Malcolm Guite, "I Am the Bread of Life":
Where to get bread? An ever-pressing question
That trembles on the lips of anxious mothers,
Bread for their families, bread for all these others;
A whole world on the margin of exhaustion.
And where that hunger has been satisfied
Where to get bread? The question still returns
In our abundance something starves and yearns
We crave fulfillment, crave and are denied.
And then comes One who speaks into our needs
Who opens out the secret hopes we cherish
Whose presence calls our hidden hearts to flourish
Whose words unfold in us like living seeds
Come to me, broken, hungry, incomplete,
I Am the Bread of Life, break Me and eat.
Alexander Schmemann, "For the Life of the World":
Centuries of secularism have failed to transform eating into something strictly utilitarian. Food is still treated with reverence...To eat is still something more than to maintain bodily functions.
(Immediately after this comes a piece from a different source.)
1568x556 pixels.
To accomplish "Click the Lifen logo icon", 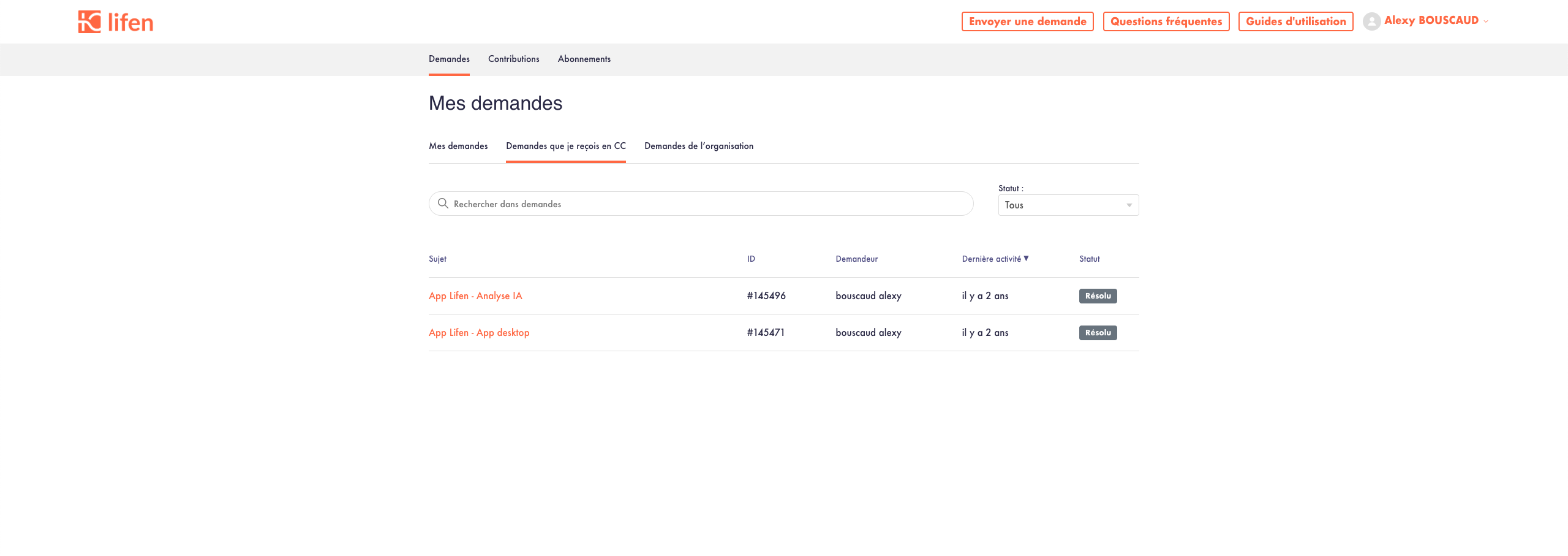I will click(89, 21).
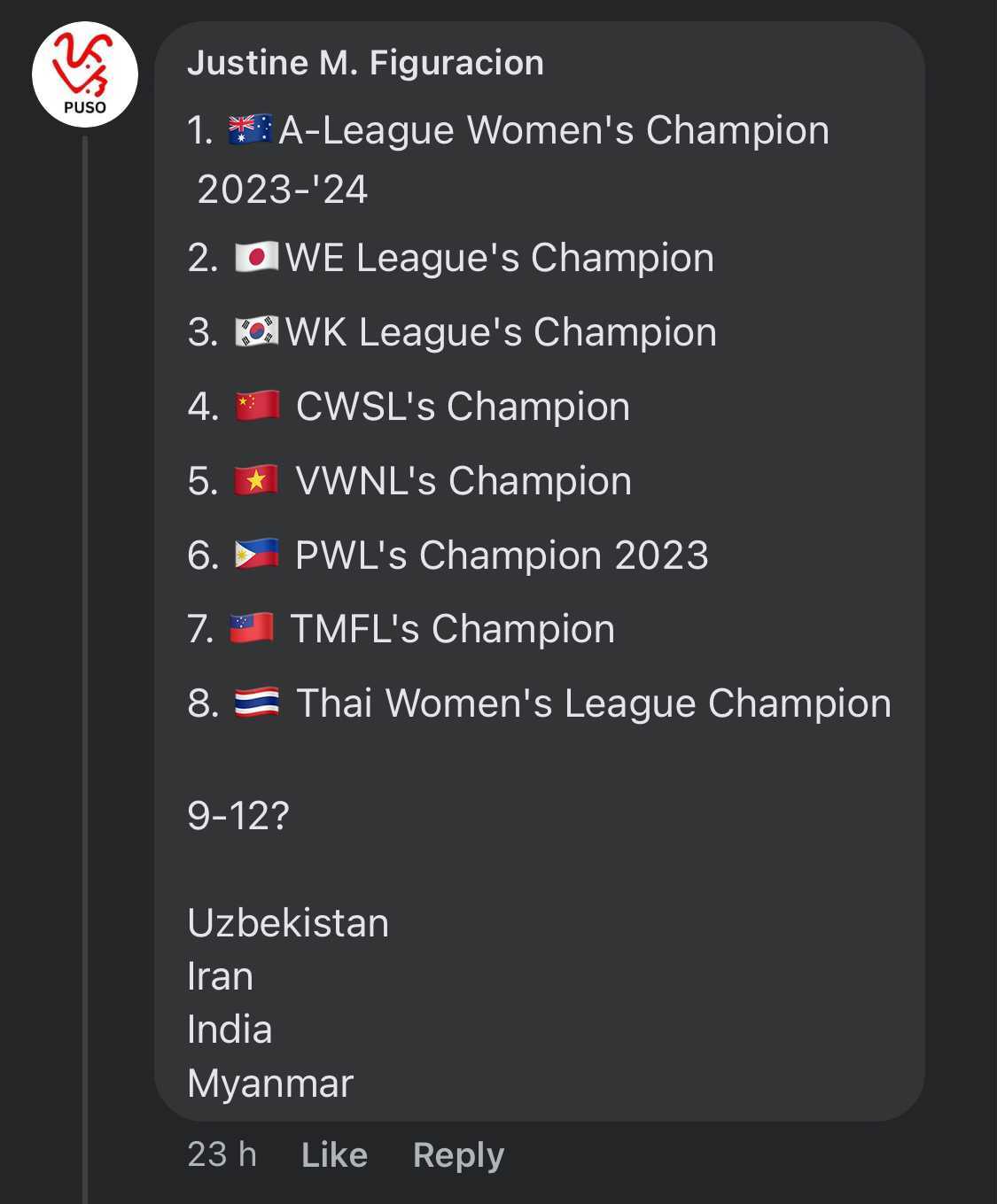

People may not understand what that 'something more' is, but they nonetheless desire to celebrate it. They are still hungry and thirsty for sacramental life.
John Donne, "Devotions Upon Emergent Occasions," Prayer:
Therefore I beg of thee my daily bread; and as thou gavest me the bread of sorrow for many days, and since the bread of hope for some, and this day the bread of possessing, in rising by that strength, which thou the God of all strength hast infused into me, so, O Lord, continue to me the bread of life: the spiritual bread of life, in a faithful assurance in thee; the sacramental bread of life, in a worthy receiving of thee; and the more real bread of life in an everlasting union to thee.